Henry Fitz Jr. (1808-1863) was among the first to conduct experiments with the daguerreotype process needed to use sunlight, optics and chemistry to make a photograph. His knowledge of optics was integral to the development of the first patented American camera and the first photographic portrait studio in America. Collaborating with two other New Yorkers (Alexander S. Wolcott and John Johnson) in late 1839 and in the first few months of 1840, Fitz sat for some of the earliest successful photographic portraits ever taken. In June of 1840 he was the first to establish a photographic studio in Baltimore, Maryland. Fitz was instrumental in the development of the technology that transformed the way in which humans perceived themselves and their place within society and culture.

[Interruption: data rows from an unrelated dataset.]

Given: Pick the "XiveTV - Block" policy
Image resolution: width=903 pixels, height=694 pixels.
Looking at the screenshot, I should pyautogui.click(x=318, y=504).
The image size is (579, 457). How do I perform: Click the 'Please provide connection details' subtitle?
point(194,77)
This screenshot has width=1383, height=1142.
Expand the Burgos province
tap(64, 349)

The cache of daguerreotypes offered here – along with the existing Fitz group at the National Museum of American History – is the largest group of images produced by a single photographer from the pioneering era of photography in America (1839-1842). In this regard it is unique. While single images from this period exist, most are anonymous, undated and orphans floating in the historical ether. By contrast, the Fitz archive can be quite tightly dated to have been produced between about January 1840 and the fall of 1842. It was during these 36 months that photography in America sprang to existence and emerged as a commercial enterprise.

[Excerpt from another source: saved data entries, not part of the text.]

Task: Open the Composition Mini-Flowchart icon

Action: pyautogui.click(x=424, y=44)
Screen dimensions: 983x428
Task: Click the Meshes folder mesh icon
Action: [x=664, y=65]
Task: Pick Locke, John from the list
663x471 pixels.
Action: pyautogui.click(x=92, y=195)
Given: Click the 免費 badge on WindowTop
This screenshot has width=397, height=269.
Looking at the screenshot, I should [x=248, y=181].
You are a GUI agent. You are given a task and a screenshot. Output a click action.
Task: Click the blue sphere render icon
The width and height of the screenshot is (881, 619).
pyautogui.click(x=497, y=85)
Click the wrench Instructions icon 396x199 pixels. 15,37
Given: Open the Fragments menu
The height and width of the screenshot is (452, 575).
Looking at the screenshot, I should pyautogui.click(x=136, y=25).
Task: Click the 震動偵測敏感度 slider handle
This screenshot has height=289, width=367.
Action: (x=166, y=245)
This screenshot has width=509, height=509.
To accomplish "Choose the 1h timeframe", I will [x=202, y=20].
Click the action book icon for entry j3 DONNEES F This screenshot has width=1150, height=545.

The Fitz daguerreotypes are prima facie evidence of the first months of development of photography in America, and even more importantly the search for making portraits. This was a time of experimentation, when learned men used their knowledge of chemistry, physics, light, and optics to develop a technology that would change the world. Not since the Feigenbaum collection of Southworth and Hawes images surfaced has a similar collection come to light. At a time when “chemical” photography has by and large given way to a “digital” medium, these images form a body of historically important images worthy of preservation as a collection.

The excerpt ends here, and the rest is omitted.